Упав на колени, хотел было благодарственную молитву вознести за то, что подсобил ему господь в своей неизбывной милости, помог устоять и одолеть, да первым же словом и поперхнулся. А кого одолеть-то? Нечисть? Так разве может она плакать по-детски? Да и кровь у нее, как игумен Илия сказывал, зеленая да вонючая, аки тина болотная, а тут…
Так и простоял Остия до самых сумерек. Уже во тьме кромешной, не глядя – да и чего в потемках узришь, нащупал срубленное деревце и, бережно подняв на руки, понес его. Чудно, конечно. Ему бы ликовать оттого, что одолел столь великое искушение, а у Остии на душе саднило, словно он чего-то столь дорогого лишился, чего уже никогда в его жизни не будет.
«То искушение бесовское», – думал сердито и сам на себя злился за то, что не мог удержать слез.
Так, хмурый да зареванный, он и вернулся в монастырь, но и там искус не закончился. Все так же болело что-то в душе, а уж тоска такая, что хоть иди да в Оке топись, благо она почти под боком течет. Да тут еще и мысли крамольные в голову так и лезли все время, будто кто их со стороны ему нашептывал.

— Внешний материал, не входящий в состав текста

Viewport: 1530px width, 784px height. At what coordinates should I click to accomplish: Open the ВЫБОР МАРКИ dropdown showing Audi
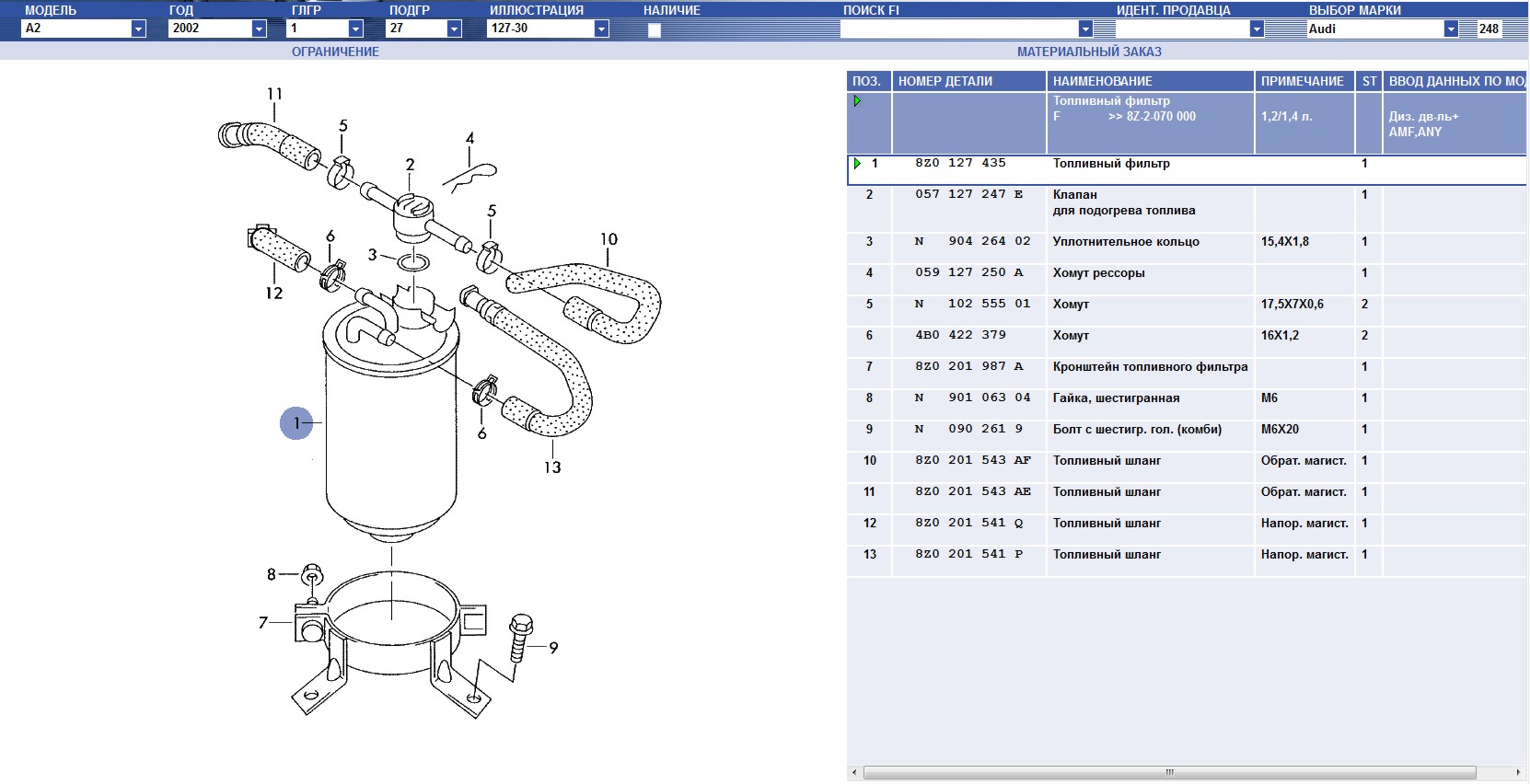click(1451, 29)
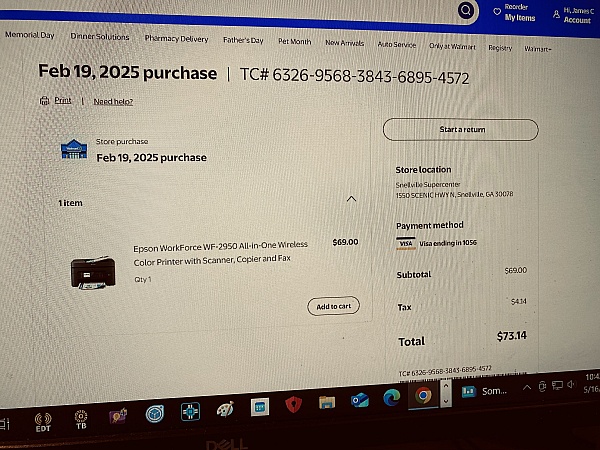Open Google Chrome in the taskbar

point(423,395)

«Ну, язычники – так и что ж? Пускай себе. Ты им словом внушение сделай, а рубить-то зачем? Отец Илия сказывал, что все их идолы в кумирнях – суть дерево мертвое, и кланяются они ему по глупости своей и неразумию, так что срубить их – единая польза не только для самого христианина, но и для того же язычника, ибо тем самым ты показываешь ему, что он кланялся деревяшкам, в коих нет ни жизни, ни души. Так-то оно так, да ведь и иконы тоже на дереве писаны. Ежели тот же язычник порубит их топором да бросит в огонь – сгорят сразу, лишь пепел оставив. Но они же этого не делают, чужую веру уважают. Стало быть, что же они – лучше нас получаются? А мы тогда с ними почему так себя ведем?» – вопросил он, обращаясь к лику Николая угодника, сумрачно глядящему на него, и вновь в страхе зажмурил глаза. Лицо святого явственно кривилось в злой недоброй усмешке.

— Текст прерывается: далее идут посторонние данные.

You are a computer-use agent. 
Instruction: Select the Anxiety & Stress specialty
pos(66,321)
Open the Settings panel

Остия открыл глаза, еще раз повнимательнее присмотрелся к образу святого и вновь утер пот со лба. Опять показалось. Избу-то рубили второпях, вот и недоглядели, плохо проконопатили щели. Сквозняк, что через них пробивался, беспрепятственно гулял по всему помещению и время от времени доставал до лампады, отчего ее огонек склонялся то в одну сторону, то в другую. Потому и освещал он иконку по-разному, а ему, Остии, невесть что блазнится.
Монах задышал спокойно, уверенно и даже произнес первые слова молитвы:
– Отче наш, иже еси на небеси. Да святится имя твое…
И снова замолчал, все тот же стон услыхав. Только на сей раз он был совсем негромким. Так не от боли плачут – с миром прощаются…
Когда монахи пришли звать его на заутреню, Остия в беспамятстве лежал, а в печке братья крестик его обугленный обнаружили, который так и не сгорел полностью.